NA values will need to be removed before using the data in a column using the na.omit() function. Applying this process to the shot length data for Blackmail (1929), we see that the Blackmail (1929) column in the df_hitchcock data frame has 1056 values. However, we see from the above summary that 618 of these are NA values. After omitting the NA values we see that there are actually 438 shots in the film for which we have data.

# Check the length of the column storing the Blackmail 
# shot length data in the df_hitchcock data frame
length(df_hitchcock$`Blackmail (1929)`)
## [1] 1056
# Create a new object storing the Blackmail shot length 
# data having removed NA values
blackmail <- na.omit(df_hitchcock$`Blackmail (1929)`)

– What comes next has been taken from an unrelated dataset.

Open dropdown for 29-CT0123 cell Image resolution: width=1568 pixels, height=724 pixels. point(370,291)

# Check the length of the new object blackmail
length(blackmail)
## [1] 438

We will designate data frames in the workspace with the prefix df_ so that we are always aware what type of object we are working with. We will occasionally use other data structures, such as a matrix, but whenever possible we will ensure our data is structured as a data frame that is as tidy as possible.

3.2 RStudio

RStudio is a cross-platform integrated development environment (IDE) that is more user‑friendly than the base R console, though it is not necessary to install an IDE to use R. The installer for RStudio can be downloaded at https://www.rstudio.com/products/rstudio/download/. RStudio Cloud makes a browser-based version of the IDE available though in this book I will assume you are using the desktop version.

Using RStudio means that many of the tasks we encounter using R can be automated to save time. For example, rather than type out the assignment operator <- every time we can use the keyboard shortcut ALT + -. We can set RStudio to save an .RData file of the workspace on exiting the IDE and to load that file on start-up if we wish to do so. RStudio also features code completion for packages, functions and arguments, and objects in the workspace to speed up the process or writing code and reduce the potential for errors arising through typos; syntax highlighting to more easily distinguish between functions, strings, values, and other objects; and bracket matching to save time when writing and troubleshooting code.

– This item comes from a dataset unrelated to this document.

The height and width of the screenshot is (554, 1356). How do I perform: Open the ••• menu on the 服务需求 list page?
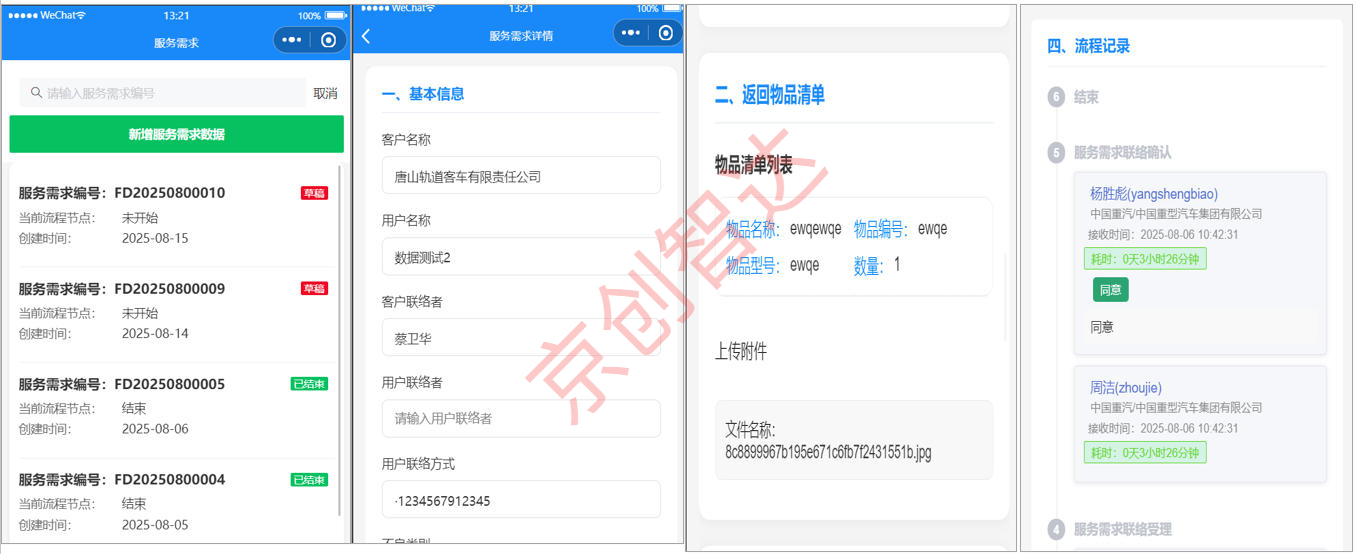292,40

3.2.1 The RStudio interface

Opening the RStudio interface presents us with a set of panes, some of which contain a set of tabs to access specific information in an R session.

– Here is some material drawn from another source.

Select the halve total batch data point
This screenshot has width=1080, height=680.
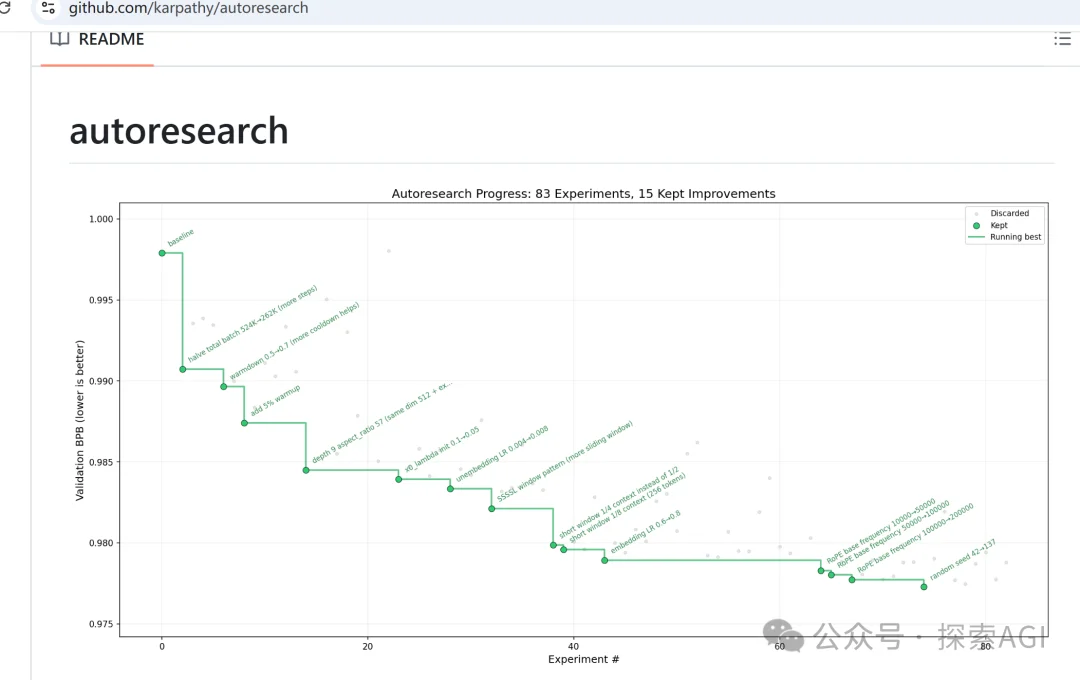(x=183, y=369)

  • The Console pane contains the standard R console, where code is entered and run, and where the results are returned.
  • The Files pane contains tabs that let you explore files in the current working directory and navigate to other directories on your computer (Files); display and export plots (Plots); see which packages are available and currently loaded into the workspace (Packages); and access help on R in general, specific packages, or functions (Help).
  • The Environment pane contains tabs that let you see what objects are in the workspace in the current R session (Environment); and see the history of commands that have been sent to R (History).
  • The Source pane lets you inspect objects in the workspace (data frames, lists, etc.) and to write code in scripts.

In the console, a line of code is evaluated interactively when we presses Enter. This is fine for single lines of code to be executed immediately but is cumbersome if we have a longer piece of code that requires several steps to be executed in sequence. It is therefore preferable to write code as a script in the Source pane, where a single command can run across multiple lines and/or a series of commands can be written and run together. A new script file can be created using File > New File > R Script or using the shortcut Ctrl + Shift + N. Unlike the console, pressing Enter does not cause a line of code to be evaluated; it adds a new line to the script. To run a chunk of code in a script, highlight the desired lines (for single lines of code placing the cursor at the beginning or end of the line is sufficient) and press Ctrl + Enter. To run all the code in a script, press Ctrl + Shift + Enter. Running the code from a script sends it to the console to be evaluated, where the results will also be returned. A script can be saved using File > Save As… and naming the script with the .R extension.

Opening the Global Options menu (Tools > Global Options…) lets the us customize the appearance of RStudio to suit their preferences. See Figure 3.2 for my customised layout for RStudio.

  • On the Pane Layout page, we can change the location of the panes in the interface to suit their preference and to assign tabs to panes. For example, I have moved the Files tab to the same pane as the Environment tab for my customisation of RStudio.
  • The Appearance page lets us select the RStudio theme, editor font and font size, and the editor theme (background colour and syntax highlighting) to suit their needs and preferences.

A particularly useful feature available in RStudio is the use of Rainbow parentheses to make it easier to match up parentheses, brackets, and braces when writing code. Mismatching or missing out brackets is a common source of errors when coding but by turning on Rainbow parentheses the colour coding of items in a script makes it easier to spot where errors occur. To turn on Rainbow parentheses open the Global options dialogue box from the Tools menu and select Code followed by Display. Check the Rainbow parentheses box. Note that this will only work when coding a script in the source window. It does not apply when coding in the console, where text will always be monochrome. This is another reason to write R scripts in the Source pane rather than the console.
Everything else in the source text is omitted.